When Can You Take the Home Office Tax Deduction?

May 11, 2010

The home office tax deduction is one of the most misunderstood aspects of filing taxes; in fact, some tax professionals say those who claim this deduction run a higher risk of being audited. So does that mean you shouldn’t take the deduction? To the contrary.

If you meet the qualifications, you are absolutely entitled to claim the home office deduction — and you may even save money on your taxes by doing so. The trick is to make sure you meet the qualifications, claim only the deductions that are allowed, and also keep excellent documentation of your expenses.

As always, if you are unsure about your tax situation, you should consult a tax attorney or other tax professional, who should be able to clarify things for you.

Requirements for Claiming the Home Office Tax Deduction

According to the Internal Revenue Service (IRS), in order to claim the home office tax deduction, you must use part of your home “exclusively and regularly”:

  • As your principal place of business, or
  • As a place to meet or deal with patients, clients or customers in the normal course of your business, or
  • In any connection with your trade or business where the business portion of your home is a separate structure not attached to your home.

“Exclusively” is a high threshold that requires you use a space in the home *only* for business; even sending personal emails from your work space can remove your ability to claim the home office tax deduction. The exceptions to this requirement are daycare centers run out of the home as well as instances in which a person stores inventory or products in the home, but there are nuances to exceptions too, so pay careful attention to IRS requirements.

A “home,” according to the IRS, can be a house, condo, apartment, etc.

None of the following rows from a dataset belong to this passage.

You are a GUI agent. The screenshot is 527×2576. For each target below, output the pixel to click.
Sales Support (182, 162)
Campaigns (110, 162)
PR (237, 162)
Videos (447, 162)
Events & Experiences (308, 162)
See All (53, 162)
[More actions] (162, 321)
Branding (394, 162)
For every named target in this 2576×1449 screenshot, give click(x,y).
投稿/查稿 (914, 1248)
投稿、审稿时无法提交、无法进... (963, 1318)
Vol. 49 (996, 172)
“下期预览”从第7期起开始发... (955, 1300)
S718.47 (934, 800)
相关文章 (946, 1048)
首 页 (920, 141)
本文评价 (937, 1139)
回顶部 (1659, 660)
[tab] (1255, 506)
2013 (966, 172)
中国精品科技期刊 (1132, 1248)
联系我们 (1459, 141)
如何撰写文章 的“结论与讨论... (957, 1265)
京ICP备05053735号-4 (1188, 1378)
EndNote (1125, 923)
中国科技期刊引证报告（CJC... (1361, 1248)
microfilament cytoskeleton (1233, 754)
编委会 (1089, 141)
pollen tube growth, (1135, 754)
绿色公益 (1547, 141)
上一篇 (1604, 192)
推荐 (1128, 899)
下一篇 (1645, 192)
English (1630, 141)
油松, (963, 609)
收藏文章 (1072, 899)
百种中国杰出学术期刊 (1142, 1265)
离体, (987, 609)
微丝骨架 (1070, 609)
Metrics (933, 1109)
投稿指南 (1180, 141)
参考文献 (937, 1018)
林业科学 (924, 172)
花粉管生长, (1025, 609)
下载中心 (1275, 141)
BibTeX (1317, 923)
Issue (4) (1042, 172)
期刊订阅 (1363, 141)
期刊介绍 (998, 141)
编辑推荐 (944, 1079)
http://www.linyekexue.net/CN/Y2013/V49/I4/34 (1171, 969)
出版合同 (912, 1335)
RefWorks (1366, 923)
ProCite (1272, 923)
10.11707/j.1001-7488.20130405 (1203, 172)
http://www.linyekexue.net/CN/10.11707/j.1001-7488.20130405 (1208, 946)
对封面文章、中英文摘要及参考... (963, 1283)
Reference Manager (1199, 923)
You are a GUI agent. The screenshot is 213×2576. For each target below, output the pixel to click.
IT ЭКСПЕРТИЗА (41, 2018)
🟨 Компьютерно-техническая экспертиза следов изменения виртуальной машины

You do not need to own the space in order to claim the home office tax deduction.

If you are an employee of someone else, however, you have additional requirements that must be met, including that you are using the space at the convenience of your employer.

Types of Items That May Be Deducted If You Qualify

A percentage of the following items may be deductible if you qualify for the home office tax deduction:

  • Mortgage interest (cannot be claimed under itemized deductions as well, however)
  • Property taxes or rental payments
  • Utilities
  • Homeowners’ or Renter’s insurance
  • Depreciation of the home if you own it
  • Home repairs and maintenance

This is just a brief description of the most important aspects of the home office tax deduction; for further information, especially regarding your specific situation, it is recommended that you consult a tax attorney or other tax professional.